What you are asked to do: List each line in the material below that contains the word "will".
Begin
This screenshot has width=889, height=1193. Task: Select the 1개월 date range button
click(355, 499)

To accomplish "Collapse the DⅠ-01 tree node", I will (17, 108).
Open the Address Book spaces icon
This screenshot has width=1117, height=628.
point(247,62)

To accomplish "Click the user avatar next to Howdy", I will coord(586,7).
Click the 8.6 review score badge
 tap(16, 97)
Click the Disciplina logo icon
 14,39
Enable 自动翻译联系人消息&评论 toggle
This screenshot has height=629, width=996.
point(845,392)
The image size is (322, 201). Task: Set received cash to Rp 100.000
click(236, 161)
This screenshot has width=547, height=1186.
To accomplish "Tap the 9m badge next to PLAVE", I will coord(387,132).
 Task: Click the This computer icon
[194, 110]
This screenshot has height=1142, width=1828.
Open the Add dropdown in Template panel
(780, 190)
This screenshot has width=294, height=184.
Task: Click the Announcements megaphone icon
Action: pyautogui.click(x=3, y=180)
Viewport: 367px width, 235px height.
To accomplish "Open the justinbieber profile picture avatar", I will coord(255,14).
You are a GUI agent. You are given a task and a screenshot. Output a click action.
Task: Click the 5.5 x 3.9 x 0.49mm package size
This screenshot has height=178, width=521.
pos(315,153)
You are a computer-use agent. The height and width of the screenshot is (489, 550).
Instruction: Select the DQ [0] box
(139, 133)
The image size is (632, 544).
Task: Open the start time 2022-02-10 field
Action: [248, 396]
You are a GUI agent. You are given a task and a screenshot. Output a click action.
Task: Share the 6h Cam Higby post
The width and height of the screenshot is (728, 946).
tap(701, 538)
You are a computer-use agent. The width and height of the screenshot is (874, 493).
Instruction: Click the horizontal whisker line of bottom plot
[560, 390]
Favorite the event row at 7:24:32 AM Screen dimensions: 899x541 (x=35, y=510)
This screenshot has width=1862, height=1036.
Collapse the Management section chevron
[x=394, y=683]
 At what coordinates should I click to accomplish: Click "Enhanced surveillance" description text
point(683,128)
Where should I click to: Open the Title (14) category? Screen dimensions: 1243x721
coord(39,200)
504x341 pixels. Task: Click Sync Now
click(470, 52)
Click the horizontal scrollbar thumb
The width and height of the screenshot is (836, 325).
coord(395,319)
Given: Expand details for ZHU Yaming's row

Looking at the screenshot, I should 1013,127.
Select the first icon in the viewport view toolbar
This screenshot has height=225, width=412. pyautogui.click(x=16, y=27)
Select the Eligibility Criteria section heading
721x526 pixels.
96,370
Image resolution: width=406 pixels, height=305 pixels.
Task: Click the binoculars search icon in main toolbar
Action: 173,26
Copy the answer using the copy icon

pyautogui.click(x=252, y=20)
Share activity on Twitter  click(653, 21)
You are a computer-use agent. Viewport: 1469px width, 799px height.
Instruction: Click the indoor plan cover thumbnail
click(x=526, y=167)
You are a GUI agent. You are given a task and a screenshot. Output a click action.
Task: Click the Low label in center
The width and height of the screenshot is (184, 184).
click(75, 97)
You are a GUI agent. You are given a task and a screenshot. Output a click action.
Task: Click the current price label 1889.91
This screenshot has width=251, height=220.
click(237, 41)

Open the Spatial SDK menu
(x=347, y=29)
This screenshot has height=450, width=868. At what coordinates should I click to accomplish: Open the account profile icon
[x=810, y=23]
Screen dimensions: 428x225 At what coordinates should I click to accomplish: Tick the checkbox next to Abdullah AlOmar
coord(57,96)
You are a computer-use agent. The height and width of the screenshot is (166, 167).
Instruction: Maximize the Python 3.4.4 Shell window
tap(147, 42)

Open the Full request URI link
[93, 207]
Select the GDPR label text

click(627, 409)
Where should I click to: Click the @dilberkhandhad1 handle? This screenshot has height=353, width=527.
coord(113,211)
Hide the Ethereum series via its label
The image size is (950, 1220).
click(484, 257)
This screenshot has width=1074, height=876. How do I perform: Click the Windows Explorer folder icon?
End
Completed task:
To accomplish "Collapse the DⅠ-01 tree node", I will (17, 108).
To accomplish "Click the user avatar next to Howdy", I will coord(586,7).
To accomplish "Tap the 9m badge next to PLAVE", I will coord(387,132).
To accomplish "Open the justinbieber profile picture avatar", I will coord(255,14).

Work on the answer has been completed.